* RECORDS FOR THE EXERCISE *

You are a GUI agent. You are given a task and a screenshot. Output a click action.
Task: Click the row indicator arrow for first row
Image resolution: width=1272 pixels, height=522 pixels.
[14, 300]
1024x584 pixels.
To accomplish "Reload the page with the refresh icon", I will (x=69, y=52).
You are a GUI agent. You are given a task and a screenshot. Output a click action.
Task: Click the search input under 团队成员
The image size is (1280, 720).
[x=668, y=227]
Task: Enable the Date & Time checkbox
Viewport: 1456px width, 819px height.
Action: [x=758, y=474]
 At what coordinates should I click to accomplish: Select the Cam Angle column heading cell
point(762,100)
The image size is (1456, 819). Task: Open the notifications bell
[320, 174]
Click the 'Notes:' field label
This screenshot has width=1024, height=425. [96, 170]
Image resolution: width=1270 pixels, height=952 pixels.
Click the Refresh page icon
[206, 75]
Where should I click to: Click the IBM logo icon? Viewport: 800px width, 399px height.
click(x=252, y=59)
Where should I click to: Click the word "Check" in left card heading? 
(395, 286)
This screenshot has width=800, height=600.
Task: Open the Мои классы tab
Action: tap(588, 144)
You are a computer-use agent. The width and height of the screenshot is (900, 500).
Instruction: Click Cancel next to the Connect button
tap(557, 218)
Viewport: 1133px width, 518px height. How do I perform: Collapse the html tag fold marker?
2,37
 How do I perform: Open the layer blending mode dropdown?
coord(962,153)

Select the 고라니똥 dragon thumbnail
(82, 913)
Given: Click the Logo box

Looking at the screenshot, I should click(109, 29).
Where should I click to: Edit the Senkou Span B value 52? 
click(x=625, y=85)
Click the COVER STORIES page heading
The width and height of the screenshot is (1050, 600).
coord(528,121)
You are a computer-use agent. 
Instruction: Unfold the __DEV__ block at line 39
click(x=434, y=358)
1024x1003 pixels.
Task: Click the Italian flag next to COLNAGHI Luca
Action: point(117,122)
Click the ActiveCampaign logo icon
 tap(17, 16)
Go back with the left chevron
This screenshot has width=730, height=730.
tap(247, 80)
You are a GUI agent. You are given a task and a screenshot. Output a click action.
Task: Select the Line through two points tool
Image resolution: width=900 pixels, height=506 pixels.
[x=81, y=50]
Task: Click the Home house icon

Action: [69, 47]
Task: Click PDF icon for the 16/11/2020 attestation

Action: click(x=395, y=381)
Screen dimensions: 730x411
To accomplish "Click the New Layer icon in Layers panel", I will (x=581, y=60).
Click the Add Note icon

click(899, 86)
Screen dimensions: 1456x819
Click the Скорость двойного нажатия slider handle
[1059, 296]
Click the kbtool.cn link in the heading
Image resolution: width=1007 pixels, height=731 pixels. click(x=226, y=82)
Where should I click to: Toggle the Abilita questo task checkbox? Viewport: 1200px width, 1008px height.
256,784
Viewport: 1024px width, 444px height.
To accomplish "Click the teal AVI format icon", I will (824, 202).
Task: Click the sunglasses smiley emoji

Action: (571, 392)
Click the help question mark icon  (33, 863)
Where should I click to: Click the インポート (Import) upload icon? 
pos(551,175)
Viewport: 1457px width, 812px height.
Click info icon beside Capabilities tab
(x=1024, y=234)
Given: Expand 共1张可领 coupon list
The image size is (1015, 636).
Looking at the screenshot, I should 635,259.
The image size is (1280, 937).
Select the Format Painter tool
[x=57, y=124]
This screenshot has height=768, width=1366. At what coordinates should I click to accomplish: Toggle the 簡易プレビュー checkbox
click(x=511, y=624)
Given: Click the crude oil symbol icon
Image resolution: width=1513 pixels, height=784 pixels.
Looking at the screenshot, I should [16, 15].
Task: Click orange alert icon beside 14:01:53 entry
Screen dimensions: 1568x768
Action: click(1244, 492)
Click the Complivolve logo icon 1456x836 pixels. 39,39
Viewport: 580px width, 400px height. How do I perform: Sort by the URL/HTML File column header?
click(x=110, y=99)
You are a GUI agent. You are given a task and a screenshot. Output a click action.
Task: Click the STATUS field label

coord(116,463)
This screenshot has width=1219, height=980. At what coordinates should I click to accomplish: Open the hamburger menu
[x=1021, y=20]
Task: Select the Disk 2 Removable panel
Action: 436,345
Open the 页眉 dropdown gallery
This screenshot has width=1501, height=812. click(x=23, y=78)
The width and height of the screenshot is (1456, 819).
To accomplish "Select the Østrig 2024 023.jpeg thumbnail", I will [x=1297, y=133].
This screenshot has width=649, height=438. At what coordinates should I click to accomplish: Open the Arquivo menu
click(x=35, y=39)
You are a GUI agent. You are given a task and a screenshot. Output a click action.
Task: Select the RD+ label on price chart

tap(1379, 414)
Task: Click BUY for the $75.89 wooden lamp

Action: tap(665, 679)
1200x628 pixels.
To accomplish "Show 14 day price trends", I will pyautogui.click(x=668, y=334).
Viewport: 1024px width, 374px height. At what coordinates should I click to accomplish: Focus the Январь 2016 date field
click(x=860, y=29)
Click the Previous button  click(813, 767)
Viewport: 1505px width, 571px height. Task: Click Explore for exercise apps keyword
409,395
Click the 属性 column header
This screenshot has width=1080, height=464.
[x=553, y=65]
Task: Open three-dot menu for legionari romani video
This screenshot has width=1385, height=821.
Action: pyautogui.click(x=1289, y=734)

* AIM OF THE EXERCISE *
Convert every line of the items above into a two-column Markdown table, with a running number under "Row" and the line itself under "Line". Leave out blank lines.

* EXERCISE RESULT *
| Row | Line |
|---|---|
| 1 | You are a GUI agent. You are given a task and a screenshot. Output a click action. |
| 2 | Task: Click the row indicator arrow for first row |
| 3 | Image resolution: width=1272 pixels, height=522 pixels. |
| 4 | [14, 300] |
| 5 | 1024x584 pixels. |
| 6 | To accomplish "Reload the page with the refresh icon", I will (x=69, y=52). |
| 7 | You are a GUI agent. You are given a task and a screenshot. Output a click action. |
| 8 | Task: Click the search input under 团队成员 |
| 9 | The image size is (1280, 720). |
| 10 | [x=668, y=227] |
| 11 | Task: Enable the Date & Time checkbox |
| 12 | Viewport: 1456px width, 819px height. |
| 13 | Action: [x=758, y=474] |
| 14 |  At what coordinates should I click to accomplish: Select the Cam Angle column heading cell |
| 15 | point(762,100) |
| 16 | The image size is (1456, 819). Task: Open the notifications bell |
| 17 | [320, 174] |
| 18 | Click the 'Notes:' field label |
| 19 | This screenshot has width=1024, height=425. [96, 170] |
| 20 | Image resolution: width=1270 pixels, height=952 pixels. |
| 21 | Click the Refresh page icon |
| 22 | [206, 75] |
| 23 | Where should I click to: Click the IBM logo icon? Viewport: 800px width, 399px height. |
| 24 | click(x=252, y=59) |
| 25 | Where should I click to: Click the word "Check" in left card heading?  |
| 26 | (395, 286) |
| 27 | This screenshot has width=800, height=600. |
| 28 | Task: Open the Мои классы tab |
| 29 | Action: tap(588, 144) |
| 30 | You are a computer-use agent. The width and height of the screenshot is (900, 500). |
| 31 | Instruction: Click Cancel next to the Connect button |
| 32 | tap(557, 218) |
| 33 | Viewport: 1133px width, 518px height. How do I perform: Collapse the html tag fold marker? |
| 34 | 2,37 |
| 35 |  How do I perform: Open the layer blending mode dropdown? |
| 36 | coord(962,153) |
| 37 | Select the 고라니똥 dragon thumbnail |
| 38 | (82, 913) |
| 39 | Given: Click the Logo box |
| 40 | Looking at the screenshot, I should click(109, 29). |
| 41 | Where should I click to: Edit the Senkou Span B value 52?  |
| 42 | click(x=625, y=85) |
| 43 | Click the COVER STORIES page heading |
| 44 | The width and height of the screenshot is (1050, 600). |
| 45 | coord(528,121) |
| 46 | You are a computer-use agent.  |
| 47 | Instruction: Unfold the __DEV__ block at line 39 |
| 48 | click(x=434, y=358) |
| 49 | 1024x1003 pixels. |
| 50 | Task: Click the Italian flag next to COLNAGHI Luca |
| 51 | Action: point(117,122) |
| 52 | Click the ActiveCampaign logo icon |
| 53 |  tap(17, 16) |
| 54 | Go back with the left chevron |
| 55 | This screenshot has width=730, height=730. |
| 56 | tap(247, 80) |
| 57 | You are a GUI agent. You are given a task and a screenshot. Output a click action. |
| 58 | Task: Select the Line through two points tool |
| 59 | Image resolution: width=900 pixels, height=506 pixels. |
| 60 | [x=81, y=50] |
| 61 | Task: Click the Home house icon |
| 62 | Action: [69, 47] |
| 63 | Task: Click PDF icon for the 16/11/2020 attestation |
| 64 | Action: click(x=395, y=381) |
| 65 | Screen dimensions: 730x411 |
| 66 | To accomplish "Click the New Layer icon in Layers panel", I will (x=581, y=60). |
| 67 | Click the Add Note icon |
| 68 | click(899, 86) |
| 69 | Screen dimensions: 1456x819 |
| 70 | Click the Скорость двойного нажатия slider handle |
| 71 | [1059, 296] |
| 72 | Click the kbtool.cn link in the heading |
| 73 | Image resolution: width=1007 pixels, height=731 pixels. click(x=226, y=82) |
| 74 | Where should I click to: Toggle the Abilita questo task checkbox? Viewport: 1200px width, 1008px height. |
| 75 | 256,784 |
| 76 | Viewport: 1024px width, 444px height. |
| 77 | To accomplish "Click the teal AVI format icon", I will (824, 202). |
| 78 | Task: Click the sunglasses smiley emoji |
| 79 | Action: (571, 392) |
| 80 | Click the help question mark icon  (33, 863) |
| 81 | Where should I click to: Click the インポート (Import) upload icon?  |
| 82 | pos(551,175) |
| 83 | Viewport: 1457px width, 812px height. |
| 84 | Click info icon beside Capabilities tab |
| 85 | (x=1024, y=234) |
| 86 | Given: Expand 共1张可领 coupon list |
| 87 | The image size is (1015, 636). |
| 88 | Looking at the screenshot, I should 635,259. |
| 89 | The image size is (1280, 937). |
| 90 | Select the Format Painter tool |
| 91 | [x=57, y=124] |
| 92 | This screenshot has height=768, width=1366. At what coordinates should I click to accomplish: Toggle the 簡易プレビュー checkbox |
| 93 | click(x=511, y=624) |
| 94 | Given: Click the crude oil symbol icon |
| 95 | Image resolution: width=1513 pixels, height=784 pixels. |
| 96 | Looking at the screenshot, I should [16, 15]. |
| 97 | Task: Click orange alert icon beside 14:01:53 entry |
| 98 | Screen dimensions: 1568x768 |
| 99 | Action: click(1244, 492) |
| 100 | Click the Complivolve logo icon 1456x836 pixels. 39,39 |
| 101 | Viewport: 580px width, 400px height. How do I perform: Sort by the URL/HTML File column header? |
| 102 | click(x=110, y=99) |
| 103 | You are a GUI agent. You are given a task and a screenshot. Output a click action. |
| 104 | Task: Click the STATUS field label |
| 105 | coord(116,463) |
| 106 | This screenshot has width=1219, height=980. At what coordinates should I click to accomplish: Open the hamburger menu |
| 107 | [x=1021, y=20] |
| 108 | Task: Select the Disk 2 Removable panel |
| 109 | Action: 436,345 |
| 110 | Open the 页眉 dropdown gallery |
| 111 | This screenshot has width=1501, height=812. click(x=23, y=78) |
| 112 | The width and height of the screenshot is (1456, 819). |
| 113 | To accomplish "Select the Østrig 2024 023.jpeg thumbnail", I will [x=1297, y=133]. |
| 114 | This screenshot has width=649, height=438. At what coordinates should I click to accomplish: Open the Arquivo menu |
| 115 | click(x=35, y=39) |
| 116 | You are a GUI agent. You are given a task and a screenshot. Output a click action. |
| 117 | Task: Select the RD+ label on price chart |
| 118 | tap(1379, 414) |
| 119 | Task: Click BUY for the $75.89 wooden lamp |
| 120 | Action: tap(665, 679) |
| 121 | 1200x628 pixels. |
| 122 | To accomplish "Show 14 day price trends", I will pyautogui.click(x=668, y=334). |
| 123 | Viewport: 1024px width, 374px height. At what coordinates should I click to accomplish: Focus the Январь 2016 date field |
| 124 | click(x=860, y=29) |
| 125 | Click the Previous button  click(813, 767) |
| 126 | Viewport: 1505px width, 571px height. Task: Click Explore for exercise apps keyword |
| 127 | 409,395 |
| 128 | Click the 属性 column header |
| 129 | This screenshot has width=1080, height=464. |
| 130 | [x=553, y=65] |
| 131 | Task: Open three-dot menu for legionari romani video |
| 132 | This screenshot has width=1385, height=821. |
| 133 | Action: pyautogui.click(x=1289, y=734) |